The announcement by SPA news agency late on Saturday came hours after Sabq, a Saudi website, said that the 11 princes were detained after gathering at al-Hakem palace to demonstrate against a government decision to make the country’s royalty pay their utility bills.
Upon arrest, they were sent to a notorious maximum-security facility south of Riyadh in contrast to dozens of other high-profile figures who were detained in a luxury hotel last year during an anti-corruption drive.
“They were arrested after they refused to leave the palace and were put in al-Ha’ir prison in preparation for their trial,” the statement said.
The princes are expected to go on trial.
“The 11 individuals officially were arrested because they were complaining about the fact that they had asked for subsidies for water and electricity, and for some reason they were denied,” said analyst Joseph Kechichian.
“Other reports say that in fact they were cousins of a prince who was executed in October 2016 and that they had come to ask for retribution,” he added. It’s very conflicting at this point, we don’t know exactly what is going on.”
Saudi Arabia recently introduced a raft of economic reforms, including a value-added tax (VAT) and a halt to state payments of water and electricity bills for royal family members.
On Saturday, King Salman decreed a series of financial payouts to ease the cost of living. Each government employee will receive a monthly bonus of 1,000 riyals ($267) for the next year, while military personnel serving in Yemen will be paid a one-off fee of 5,000 riyals ($1,330).

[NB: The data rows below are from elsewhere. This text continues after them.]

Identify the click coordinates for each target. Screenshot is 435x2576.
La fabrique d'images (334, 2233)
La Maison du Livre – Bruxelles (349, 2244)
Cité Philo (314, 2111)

Students will have their allowances increased by 10 percent for the next year, while retirees and social security recipients will get a monthly stipend of 500 riyals ($133).
The unemployment rate in Saudi Arabia surpassed 12 percent last year as the economy grappled with the fallout from low oil prices.
Crown Prince Mohammed Bin Salman has been spearheading attempts to diversify the country’s oil-dependent economy.
The VAT, implemented as of January 1, applies to a wide range of commodities, including food, clothes, entertainment, electronics, and telephone, water and electricity bills.
Its imposition is part of a region-wide measure agreed upon by the six Gulf Cooperation Council member states in Riyadh in 2016. The International Monetary Fund has estimated it will raise additional revenues of 1.5 to three percent of non-oil gross domestic product, depending on the country.
According to Saturday’s decree, the Saudi government will absorb the cost of the tax for citizens purchasing private healthcare and education, and for first-time homebuyers of properties valued at up to 850,000 riyals ($226,660).